====== RECORDS TO PROCESS ======

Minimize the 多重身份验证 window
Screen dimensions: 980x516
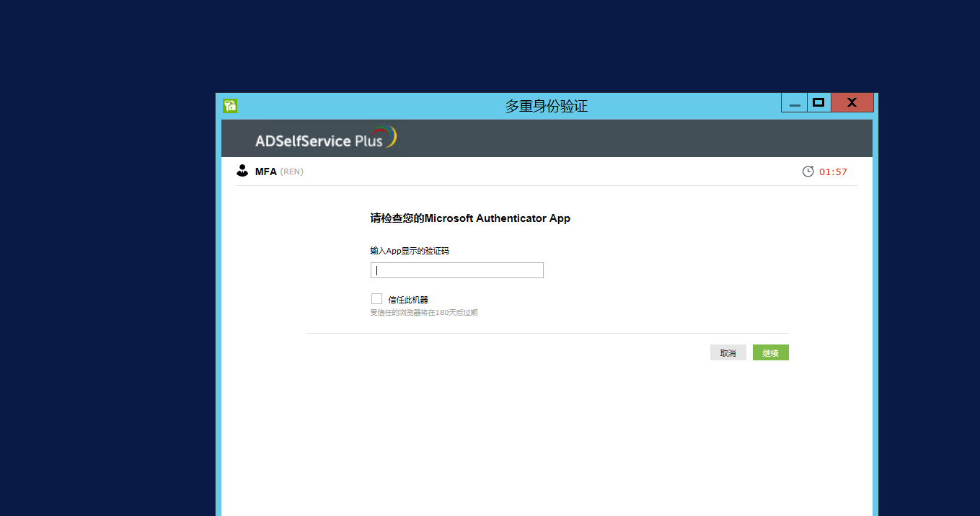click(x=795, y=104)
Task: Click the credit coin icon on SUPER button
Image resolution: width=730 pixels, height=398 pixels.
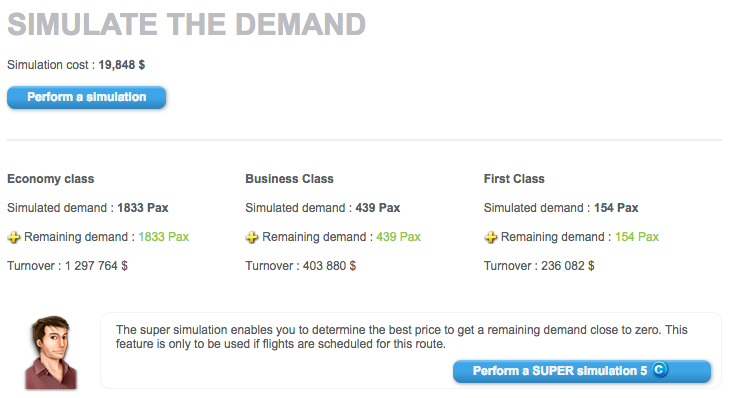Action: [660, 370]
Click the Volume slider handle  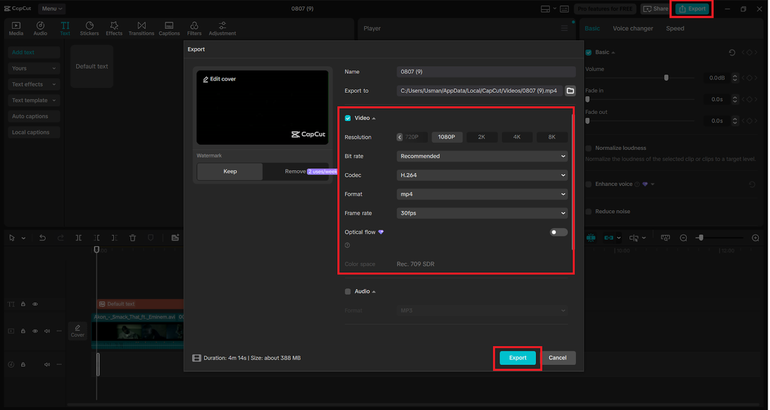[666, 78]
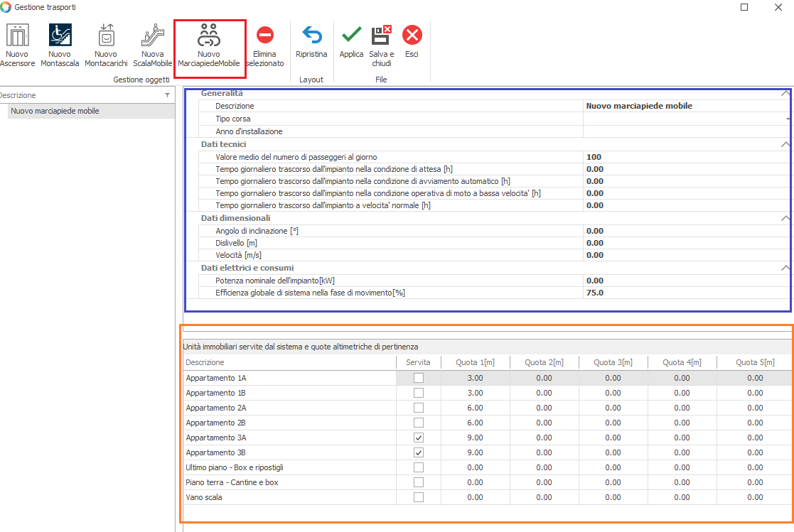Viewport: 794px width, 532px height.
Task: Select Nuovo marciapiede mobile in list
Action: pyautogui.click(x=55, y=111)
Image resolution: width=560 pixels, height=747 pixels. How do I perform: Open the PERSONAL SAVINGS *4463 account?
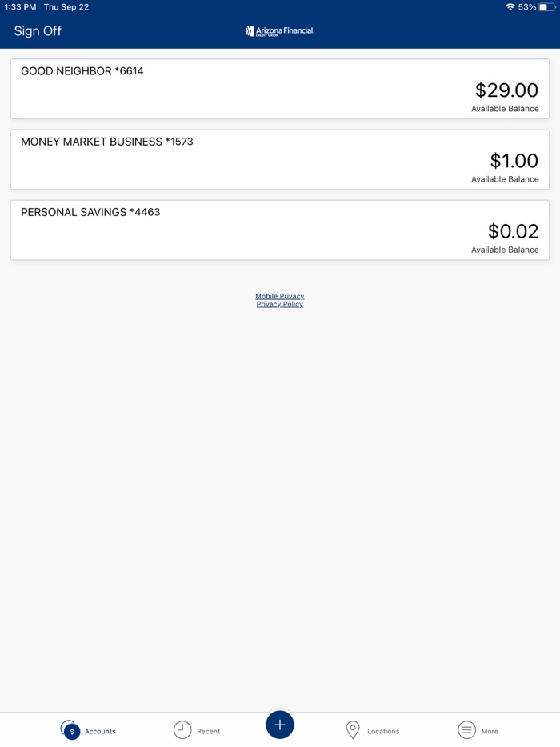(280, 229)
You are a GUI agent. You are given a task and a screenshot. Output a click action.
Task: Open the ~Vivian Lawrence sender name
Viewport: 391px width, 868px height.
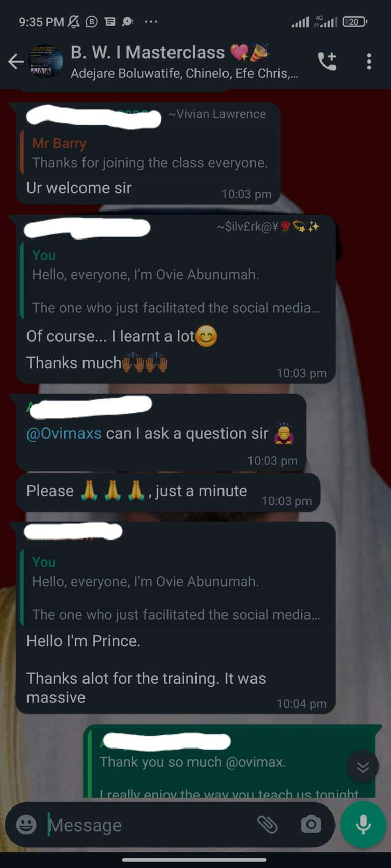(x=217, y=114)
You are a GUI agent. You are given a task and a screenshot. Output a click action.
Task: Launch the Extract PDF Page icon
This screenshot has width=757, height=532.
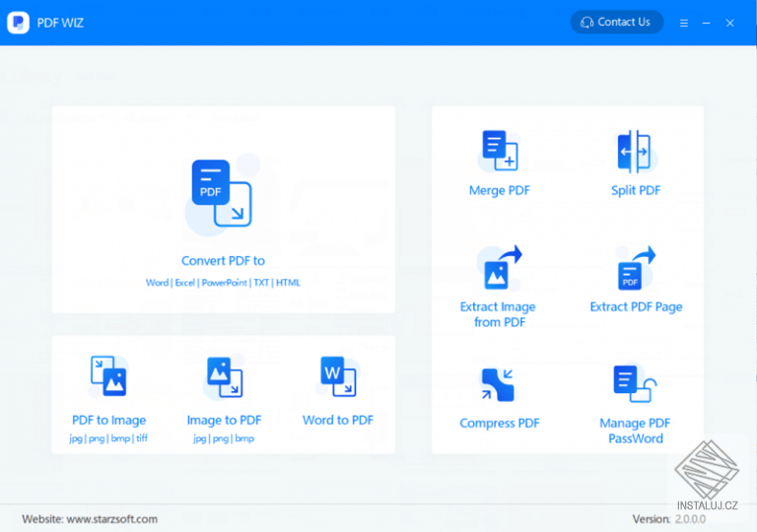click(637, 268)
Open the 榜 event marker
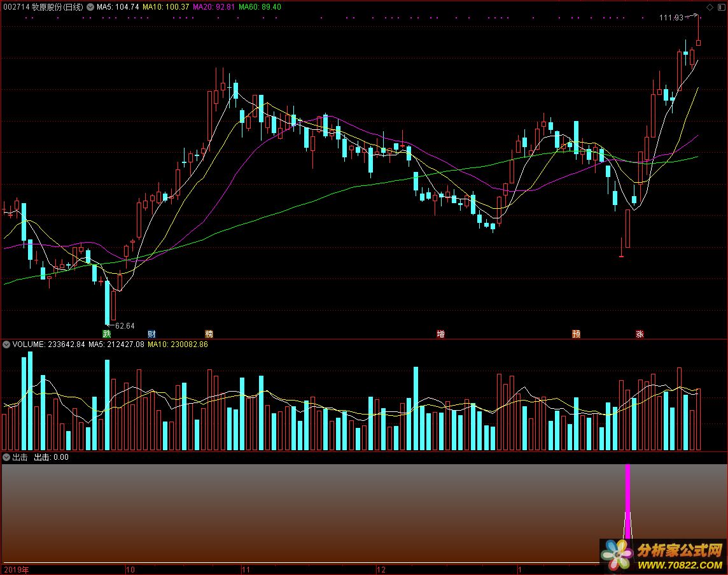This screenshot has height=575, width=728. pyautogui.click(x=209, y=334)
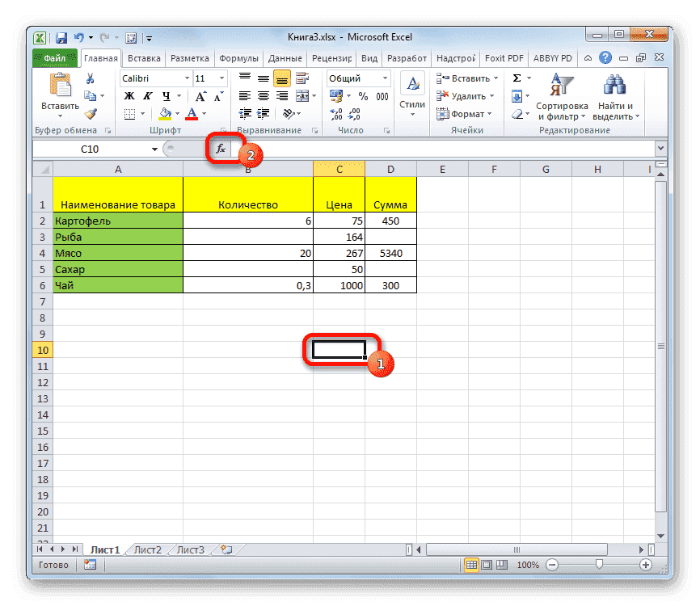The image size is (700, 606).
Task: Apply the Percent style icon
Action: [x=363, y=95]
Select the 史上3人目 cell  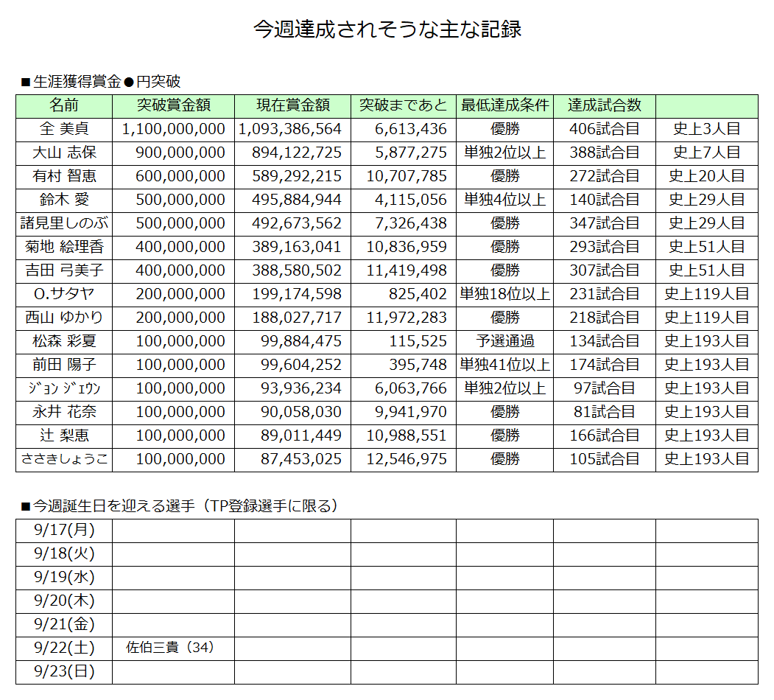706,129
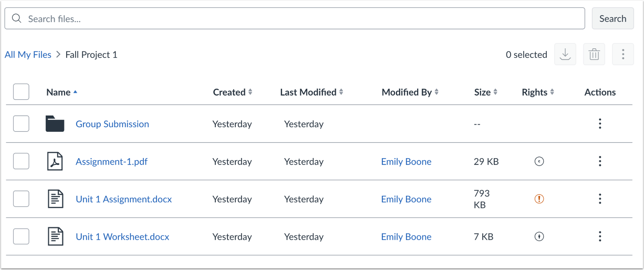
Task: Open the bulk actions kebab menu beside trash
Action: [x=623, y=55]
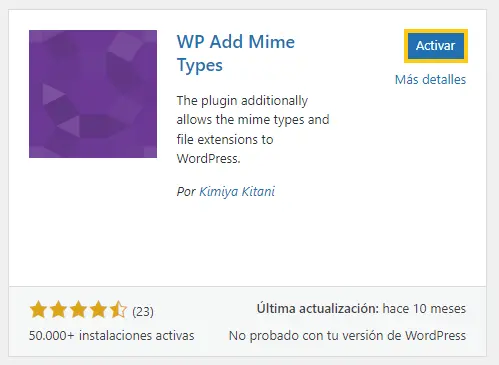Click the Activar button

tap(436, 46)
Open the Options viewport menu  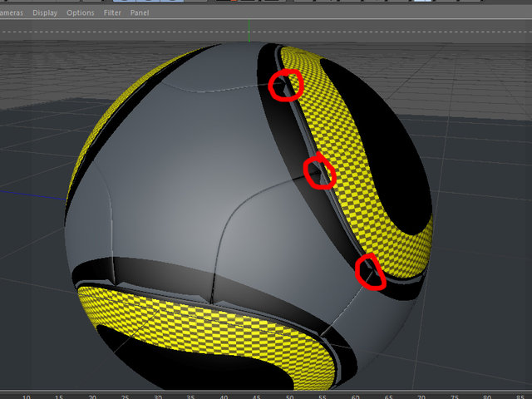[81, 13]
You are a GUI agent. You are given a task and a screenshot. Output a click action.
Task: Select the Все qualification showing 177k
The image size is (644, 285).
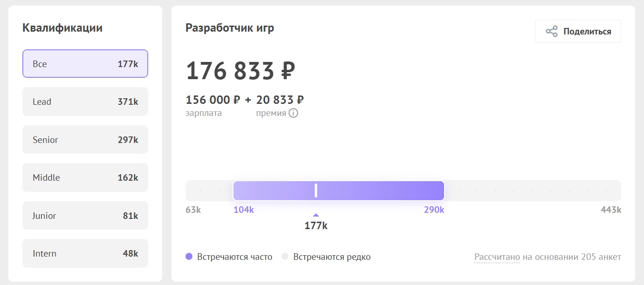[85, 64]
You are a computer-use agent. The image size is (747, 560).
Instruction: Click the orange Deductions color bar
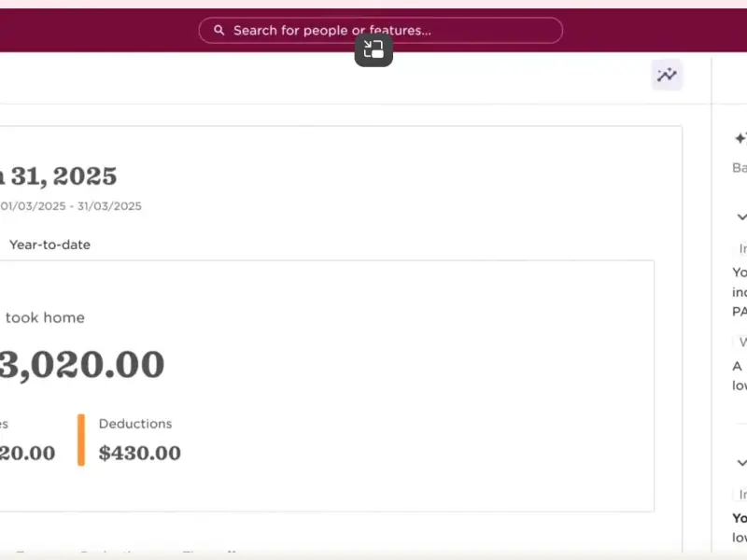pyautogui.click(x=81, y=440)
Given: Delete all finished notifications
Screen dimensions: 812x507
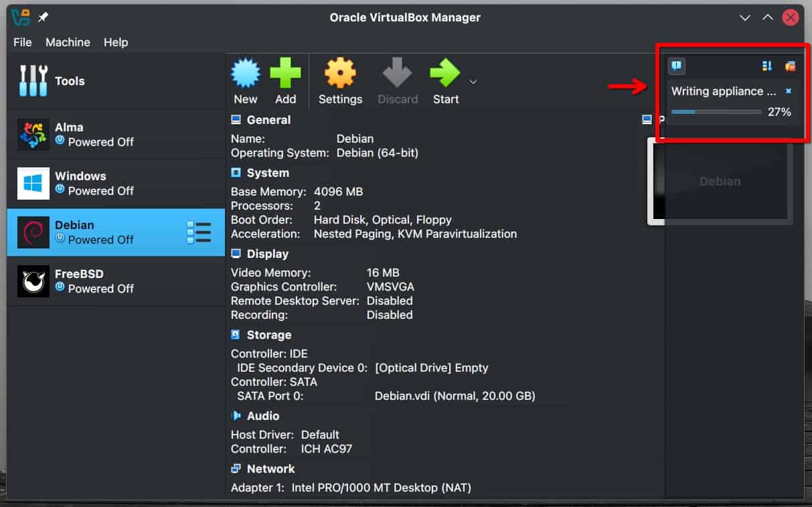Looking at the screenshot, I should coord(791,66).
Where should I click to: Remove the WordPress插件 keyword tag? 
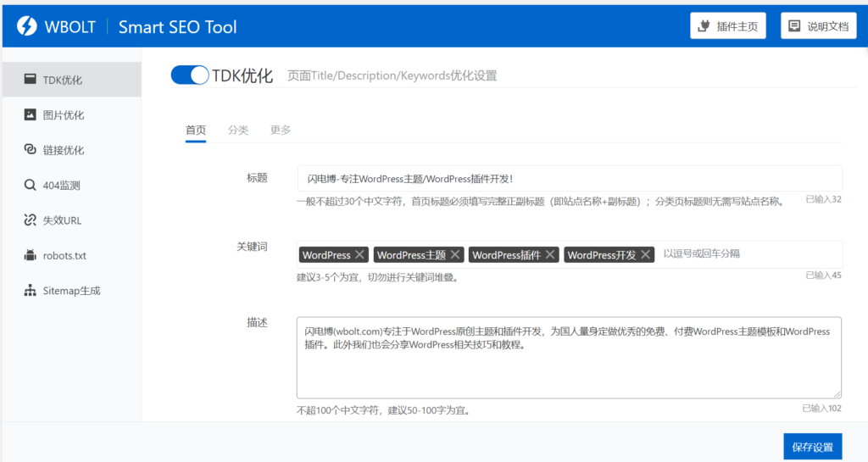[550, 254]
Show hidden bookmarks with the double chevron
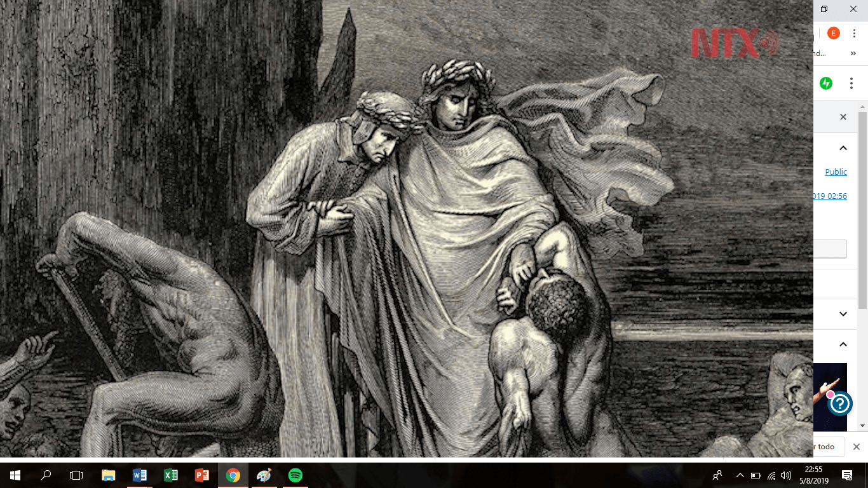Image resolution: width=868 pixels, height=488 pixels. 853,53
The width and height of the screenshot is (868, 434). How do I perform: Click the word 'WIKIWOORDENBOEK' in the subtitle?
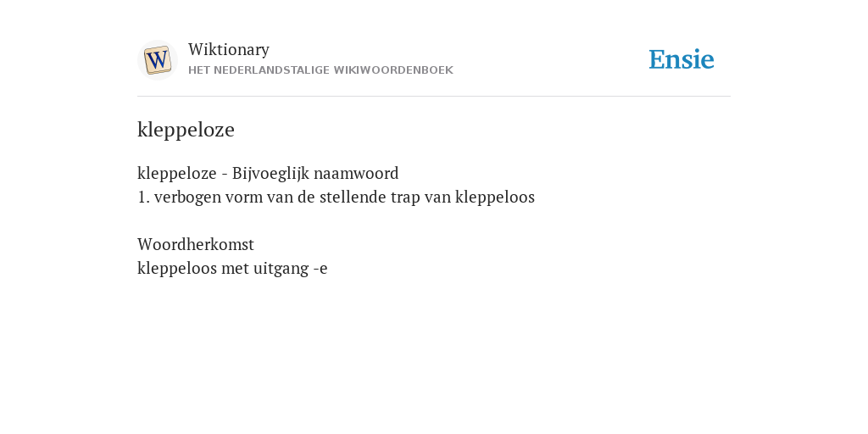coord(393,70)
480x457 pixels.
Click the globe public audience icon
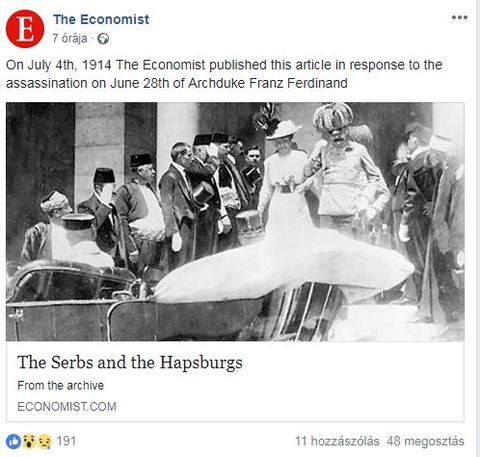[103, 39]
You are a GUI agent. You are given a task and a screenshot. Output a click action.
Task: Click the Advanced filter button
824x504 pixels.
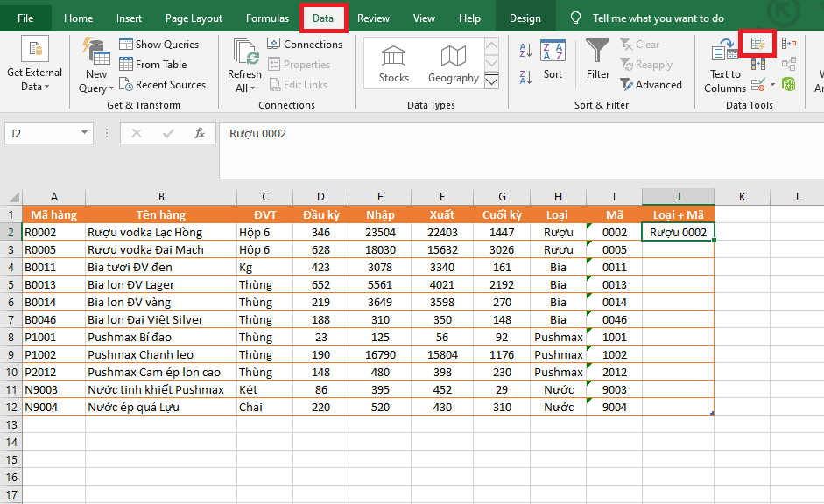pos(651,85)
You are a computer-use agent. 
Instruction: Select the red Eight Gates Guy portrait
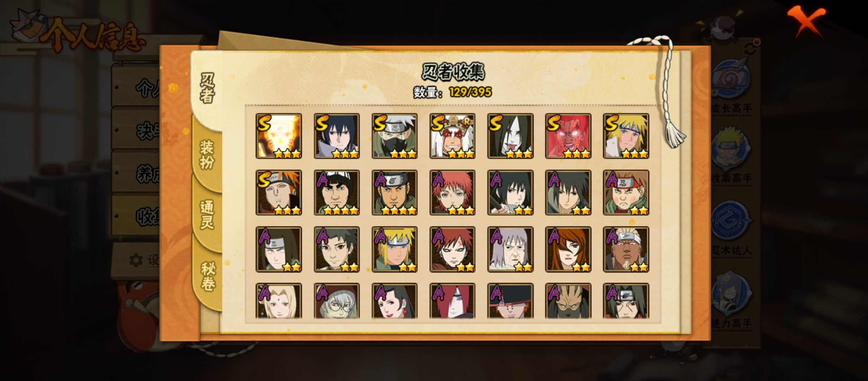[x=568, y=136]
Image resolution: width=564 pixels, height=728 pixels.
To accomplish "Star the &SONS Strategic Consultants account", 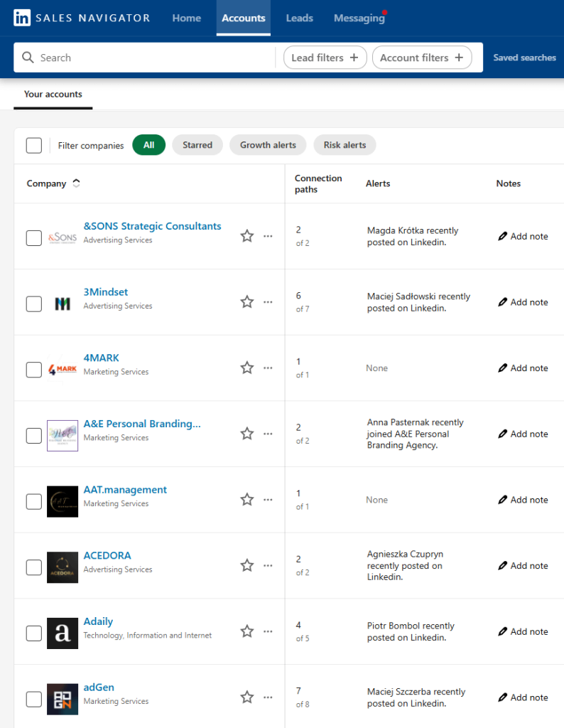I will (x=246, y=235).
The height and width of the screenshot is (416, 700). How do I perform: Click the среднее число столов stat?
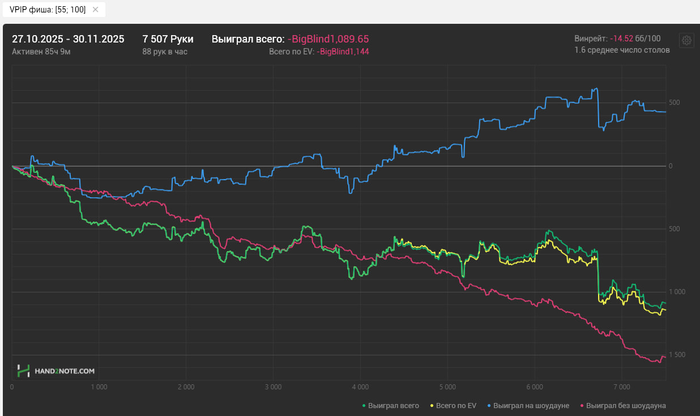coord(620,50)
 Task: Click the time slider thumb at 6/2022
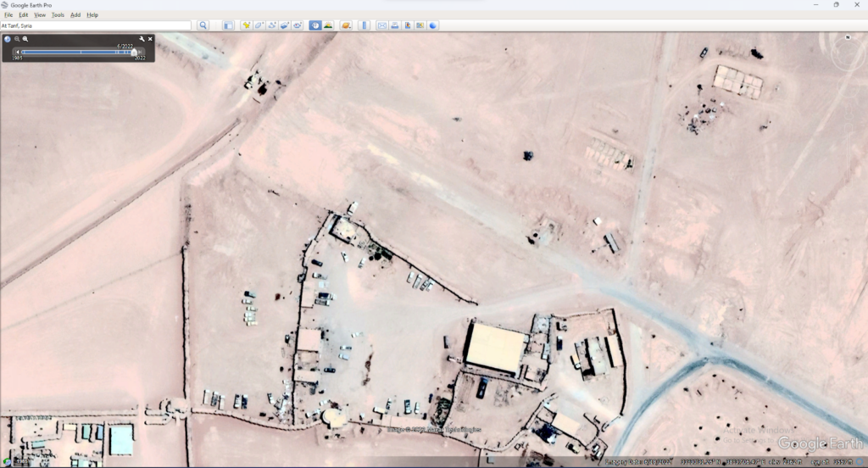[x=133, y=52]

======

Each line in the listing where the word "computer" is found is to be copied.

EXERCISE RESULT:
You are a computer-use agent. The image size is (747, 560).
You are a computer-use agent. 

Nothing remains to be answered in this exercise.